4. Schwämme wochenlang benutzen

 

Die meisten Keime lauern entgegen des allgemeinen Glaubens nicht im Bad sondern in der Küche. Gerade feuchte Bürsten, Schwämme und Tücher bieten ihnen das optimale Umfeld, um sich zu vermehren. Insbesondere die Verarbeitung von rohen Lebensmitteln, wie Fisch und Fleisch, sowie die anschließende Reinigung regt das muntere Bakterientreiben auf den Reinigungsutensilien an. Ratsam ist es, sie regelmäßig einmal in der Woche, bei wärmeren Temperaturen – im Sommer auch öfter – auszutauschen. Doch anstatt in den Müll, wandern die Lappen und Schwämme besser bei 60 Grad in die Waschmaschine und können anschließend wiederverwendet werden. Allgemein eignen sich Tücher und Lappen durch ihre schnellere Trocknungszeit besser für die Reinigung in der Küche  als Schwämme. Außerdem ist es wichtig, getrennte Reinigungsutensilien für Geschirr, Arbeitsfläche und Fußböden zu verwenden.

Werden Fenster bei wolkigem, aber trockenem Wetter geputzt, erzielt man ein ideals Ergebnis. (Bild: Fotolia)

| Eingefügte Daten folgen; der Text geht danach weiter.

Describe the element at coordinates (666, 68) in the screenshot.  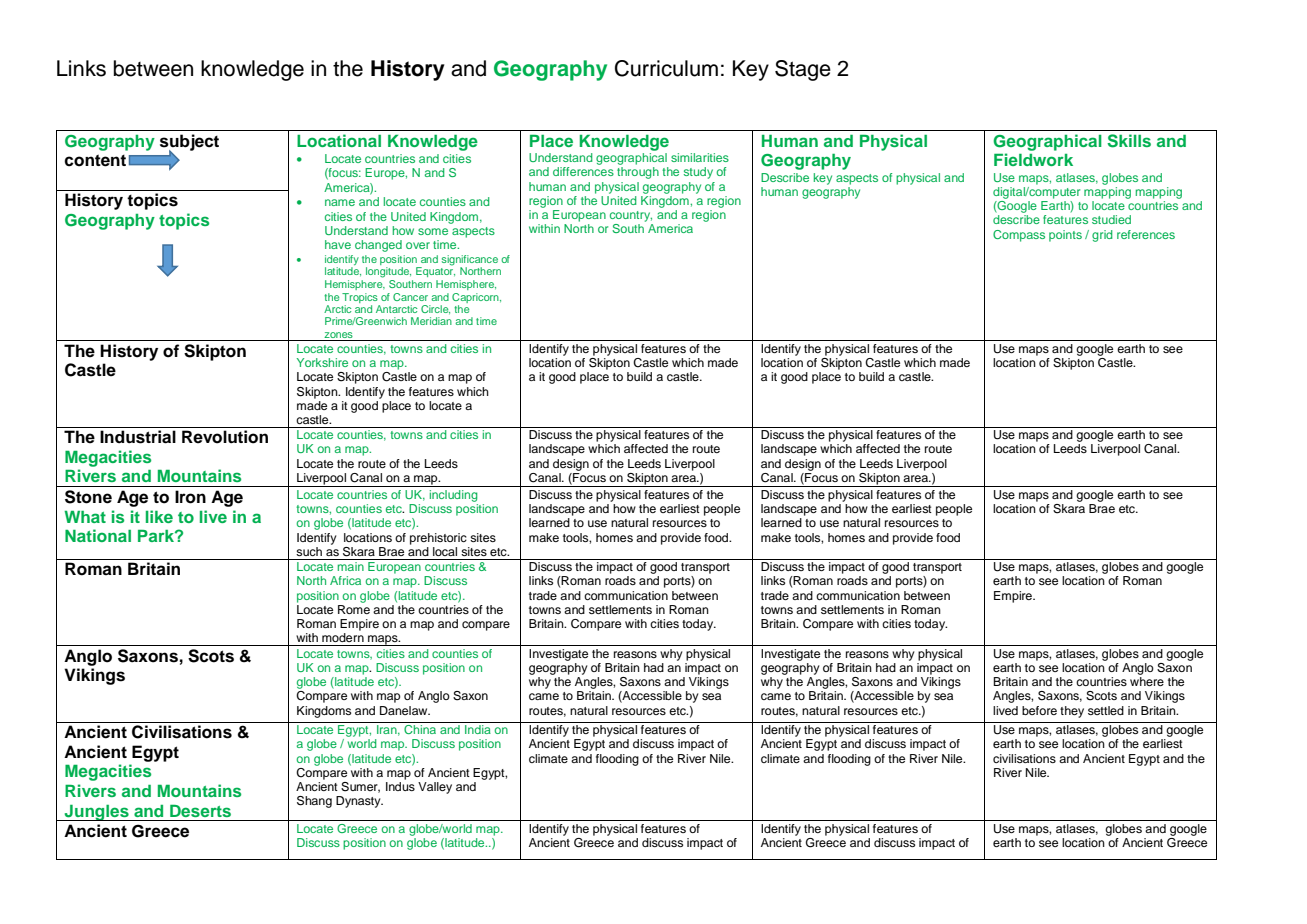
I see `Curriculum` at that location.
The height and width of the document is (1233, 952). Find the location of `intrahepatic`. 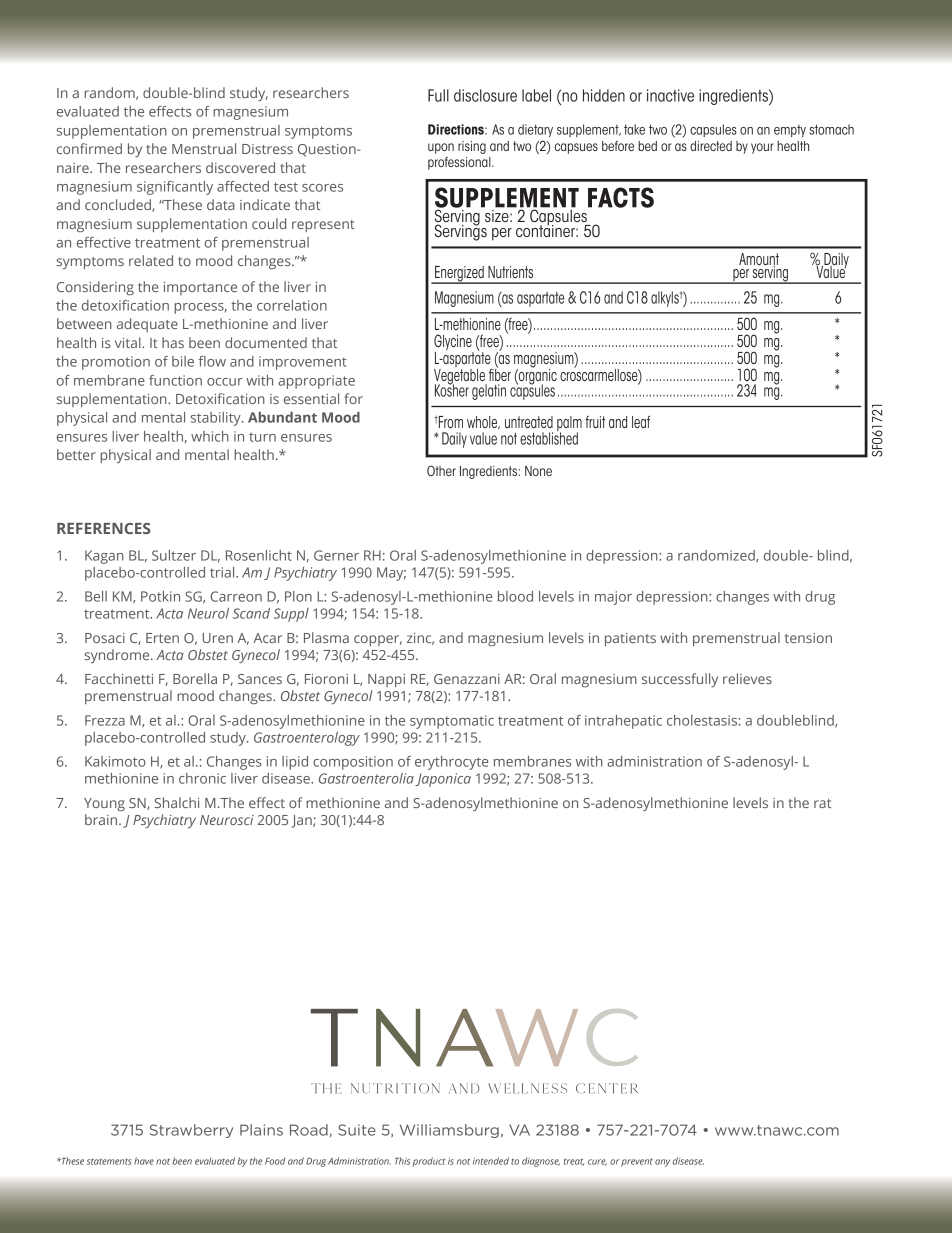

intrahepatic is located at coordinates (623, 722).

5. Fenster putzen bei Sonnenschein

 

Was wegen besserer Sichtbarkeit von Schmutz und Schlieren erstmal sinnvoll erscheint, ist eigentlich kontraproduktiv. Wenn Fenster bei strahlendem Sonnenschein geputzt werden, trocknen sie so schnell, dass unansehnliche Schlieren und Streifen erst entstehen. Besser ist es, bei bewölktem, aber trockenem Wetter die Fenster und Glastüren zu reinigen. Dabei sollte darauf geachtet werden, das Fenster erst mit einem sauberen Tuch und Reinigungsmittel von Schmutz zu befreien und es anschließend mit einem Mikrofasertuch zu trocknen.

 

6. Fußböden zu nass wischen

 

Jeder Fußboden muss regelmäßig gereinigt werden und dazu gehört auch das Wischen. Jedoch vertragen es viele Beläge nicht, mit zu viel Wasser gereinigt zu werden. Gerade Holzböden sollten immer nur nebelfeucht gewischt werden, damit sie das Wasser nicht aufnehmen und aufquellen. Hier empfiehlt es sich, nur bei Verschmutzungen nass zu reinigen und ansonsten den Boden regelmäßig durch Saugen und Kehren von Staub und grobem Schmutz zu reinigen. Wird doch einmal ein Glas umgeschüttet oder es entsteht ein anderer Fleck, sollte jedoch sofort gehandelt und dieser mit einem ebenfalls nebelfeuchten Tuch beseitigt werden.